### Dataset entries
※
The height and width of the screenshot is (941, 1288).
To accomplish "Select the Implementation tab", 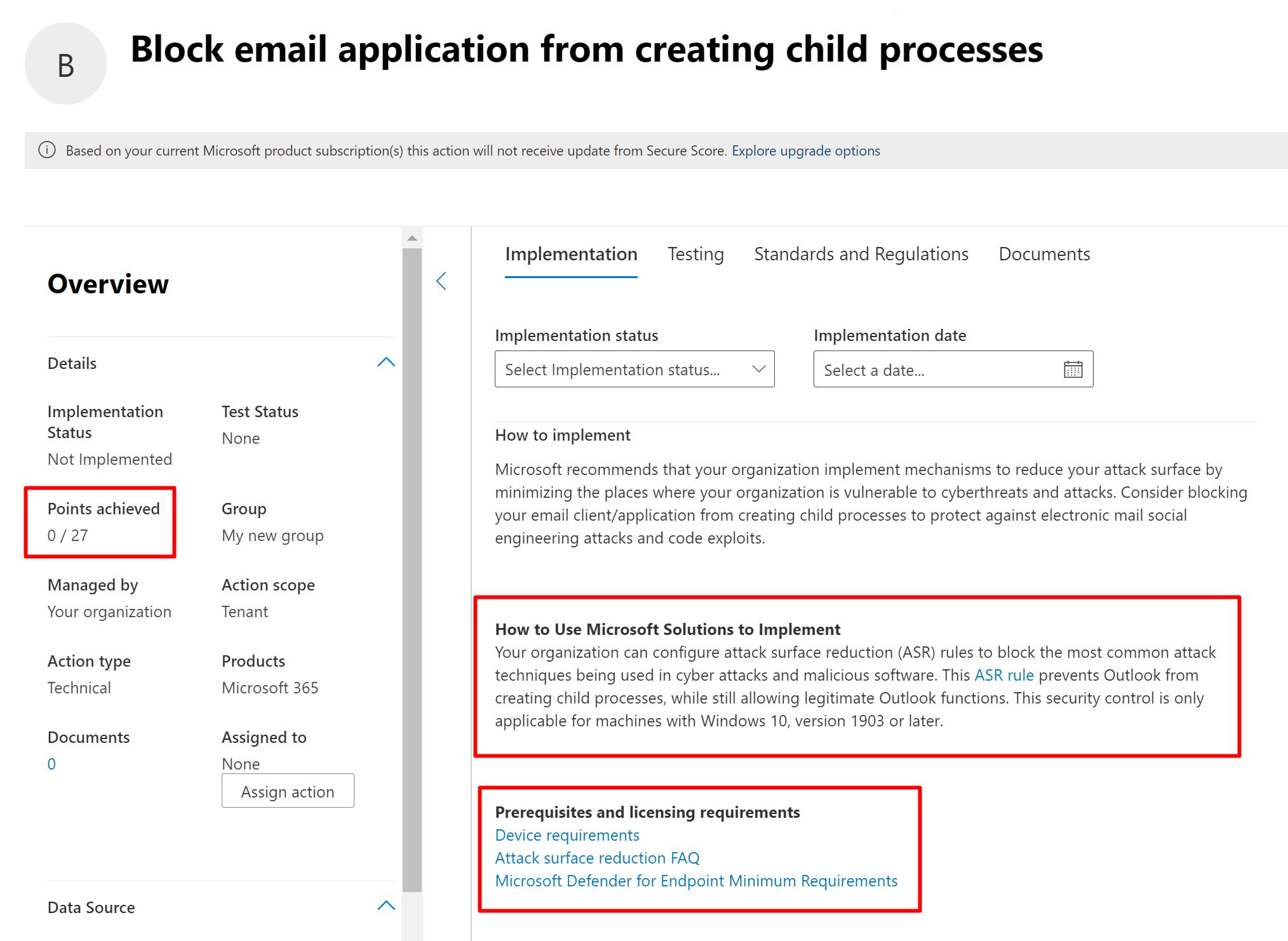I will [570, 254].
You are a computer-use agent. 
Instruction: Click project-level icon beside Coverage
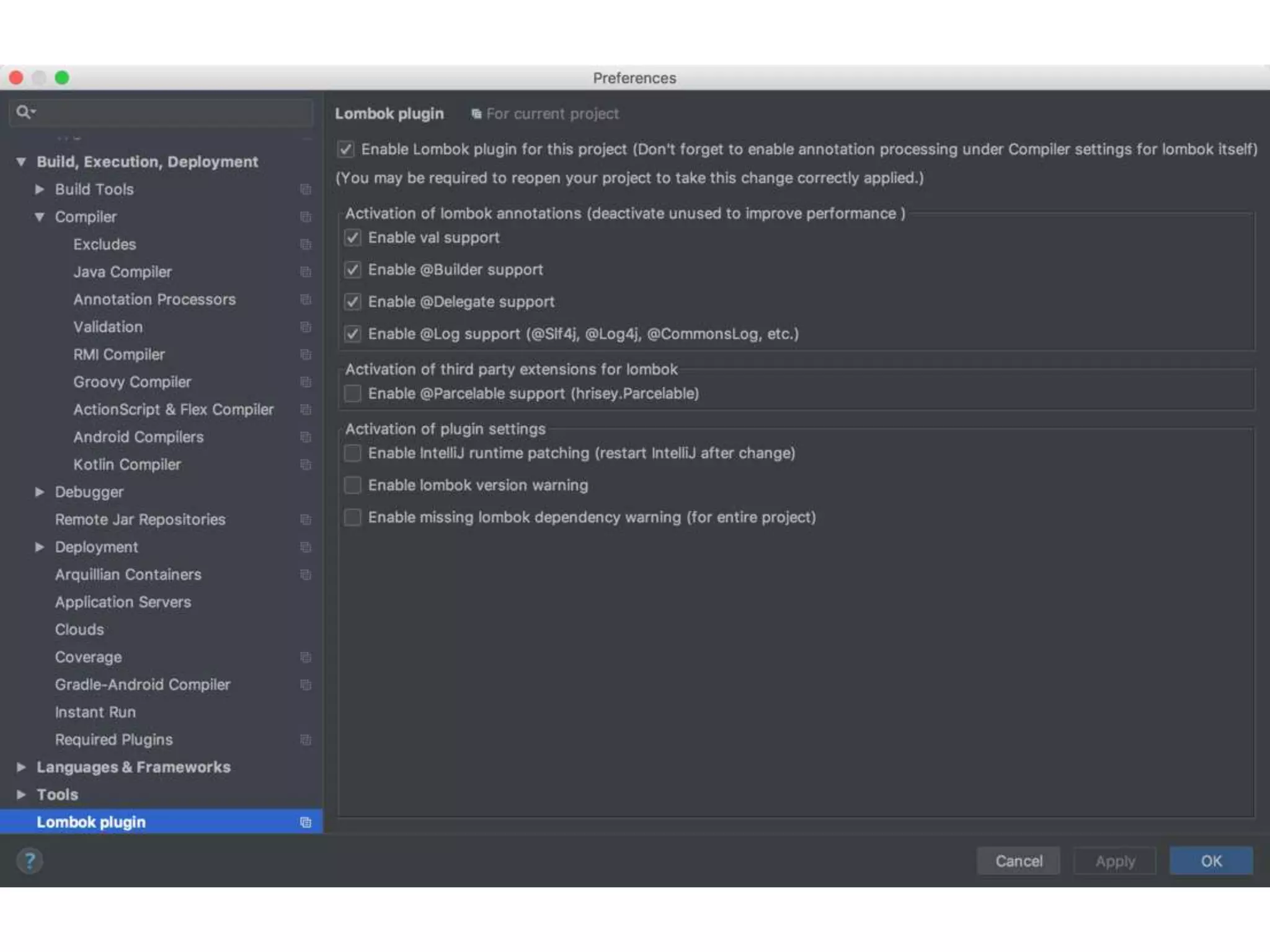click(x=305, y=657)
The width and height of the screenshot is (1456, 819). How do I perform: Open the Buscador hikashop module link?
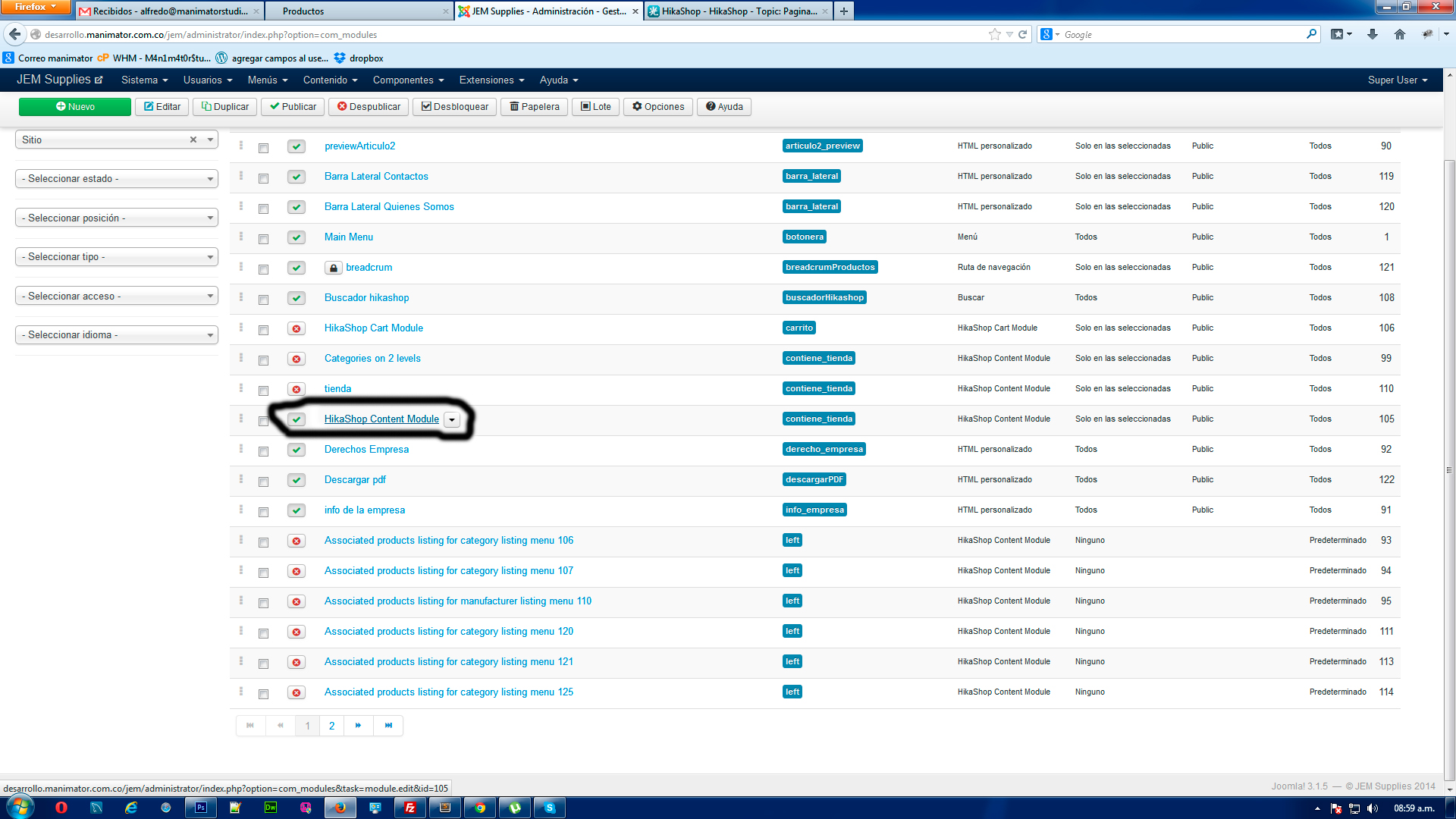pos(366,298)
※
### What needs to be done
With all pictures excluded, output exactly the lines from the one containing "You are a computer-use agent." through the final line of the entries, inclusive.

### Solution to the problem
You are a computer-use agent. 
Instruction: Click project-level icon beside Coverage
click(x=305, y=657)
The width and height of the screenshot is (1456, 819). How do I perform: Open the Buscador hikashop module link?
pos(366,298)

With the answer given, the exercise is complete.